This is all while demand is rising. The number of people aged 85 and over has increased since 2009/10 by almost 9 per cent, according to the Kings Fund think tank, and the number of assessments of children at risk of harm or neglect have increased by 77 per cent, according to the Guardian. The number of children in care has increased by 15 per cent.

Resources are so stretched that people are being deprived of care: according to a group of health organisations led by the NHS Confederation, who wrote to the Prime Minister last month, 1.4 million older people in England now receive no help.

These same experts said “social care is on the brink of collapse”, and called it a “national scandal”.

So why is today the first time this topic has brushed the top of the news agenda since 2017? And not as a government policy, but a proposal in a think tank report by a disgraced former cabinet minister?

Today, the BBC’s Today programme on Radio 4 interviewed Damian Green about his idea for wealthier homeowners to pay towards their social care.

The former de facto deputy prime minister, forced to resign from cabinet in 2017 for breaching the ministerial code by lying about pornography found on his computer, laid out this plan in a report published by the conservative Centre for Policy Studies think tank.

Newspapers ran with the story. “Over-50s could be forced to pay £300 extra National Insurance to cover basic social care in old age – as well as give up property wealth if they want ‘perks’ like bigger rooms or days out,” said the Daily Mail (the word “could” is doing some heavy-lifting there).

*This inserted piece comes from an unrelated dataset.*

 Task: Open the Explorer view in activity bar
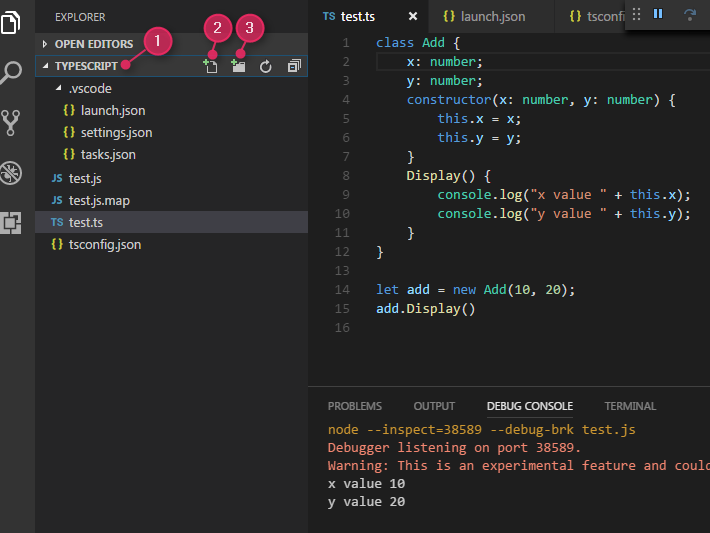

Meanwhile, the Guardian reported: “Damian Green suggests modelling social care provision on state pension”.

Green’s idea for a new social care funding model includes a flat-rate payment by taxpayers, like the state pension system, plus supplementary top-ups by those who can afford it to boost the budget with private contributions. He also proposes taxing the winter fuel allowance, diverting savings from the upcoming spending review, or a 1 per cent National Insurance surcharge for over-50s to fill the immediate funding gap.

Labour and the Kings Fund have criticised it, and the Local Government Association has welcomed this contribution to the debate. But whatever you think of this plan’s merits, why is a report that is very unlikely to become policy the only news we have about the future of social care?

Two years ago, in the March 2017 Budget, the government announced that it would publish a green paper on adult social care, to allow for a public consultation and a new policy for funding it. This was also a promise in the Conservatives’ 2017 election manifesto.

It was originally supposed to be published in summer 2017, but has yet to appear. It has been delayed eight times by my count, the most recent government utterance being that it will be published “at the earliest opportunity” – watered down from its previous line earlier this year of “the first opportunity in 2019”.

This is even vaguer than the Health and Social Care Secretary Matt Hancock saying in January that he “certainly intend[s] for that to happen before April”. And on Wednesday, with apologies for stating the obvious, it will be May. Another month further from even a squeak of policy-making to fill a vacuum currently depriving people of care.

The received Westminster wisdom is that the Tories have been spooked by the unpopularity of their 2017 manifesto plan for social care, dubbed the “dementia tax”, which is thought to have partly costed Theresa May her majority. But England stands to lose far more than a majority government if the issue is ignored any further.